At my company we are very protective of our source code. We have satisfied our paranoia by setting up a development LAN that we air-gap off from the Internet and the rest of our company networks. Within the development network, we have a few secured machines (the source control server, the build server, the domain controller), and all source is required to be kept either encrypted or in a locked room. Being able to explain such a simple security policy to our customers has been a competitive advantage for us, but as our company grows the costs of maintaining this network have also become greater. To deal with the pain over the last year, we have stepped away from our strict air-gap policy by allowing two-factor-authenticated RDP-only VPN access to the network.
However, the lack of connectivity between our development network and the rest of our corporate network continues to be a serious impediment to cooperation between teams that work inside the network and teams that work outside the network. We’d like to consider dramatic reform of our network architecture, but we’re not sure what industry best practices are for securing source code. What we might consider would be:
- Connect our development network to the rest of our corporate network, and allow unrestricted communication between any two hosts on this network. Also allow relatively unrestricted outbound connections to the Internet.

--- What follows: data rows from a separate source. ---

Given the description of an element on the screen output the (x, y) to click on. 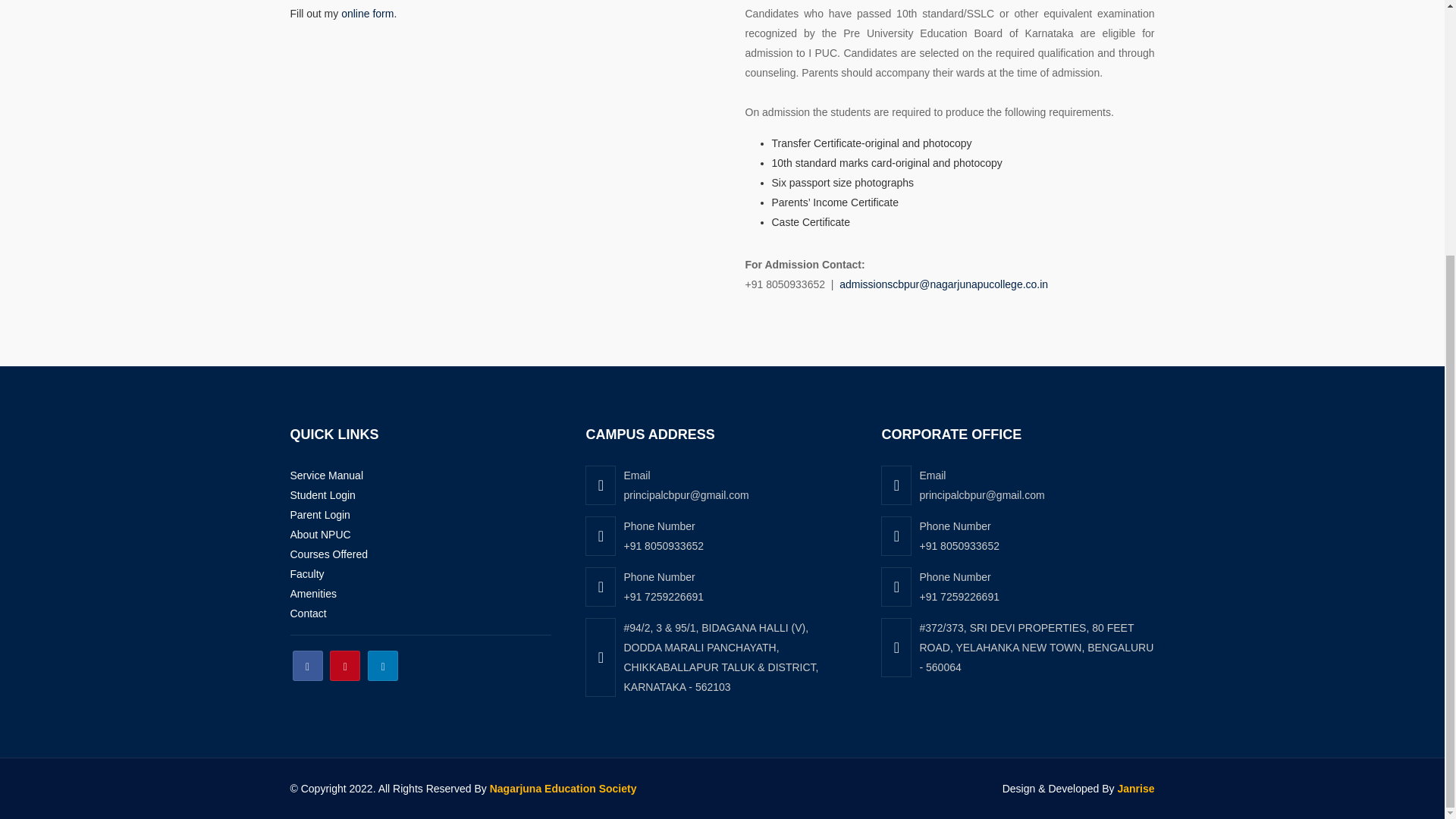
Nagarjuna Education Society (563, 788)
Courses Offered (327, 553)
Amenities (312, 593)
Contact (307, 613)
Janrise (1135, 788)
About NPUC (319, 534)
Service Manual (325, 475)
online form (366, 13)
Student Login (322, 494)
Parent Login (319, 514)
Faculty (306, 573)
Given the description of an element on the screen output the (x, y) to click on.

- Allow full VPN access to the corporate network for remote employees.
- Carve out a separate “test sandbox” network that wouldn’t hold source code, wouldn’t be patched, and would only allow inbound connections from the rest of the corporate network.
- Require that development machines be managed with the assumption of hostile network traffic: require up-to-date patch levels, don’t allow unauthenticated remote debugging, set strong passwords, etc.
- Continue to require that all code at rest either stay in a locked room (for old platforms that don’t have a satisfactory encryption solution) or be encrypted
- Continue to require that all developers with access to the code sign appropriate documents stating that they will not remove any code from the network
Would this be considered a satisfactory security policy at major software development organizations you have worked for? What other practices do software development organizations follow to protect their source? For example, are intrusion detection systems a common part of source security?
The "how do we secure our source code?" question is closely related to ours, but we are more concerned about the network architecture than the employee policy or the backup strategy.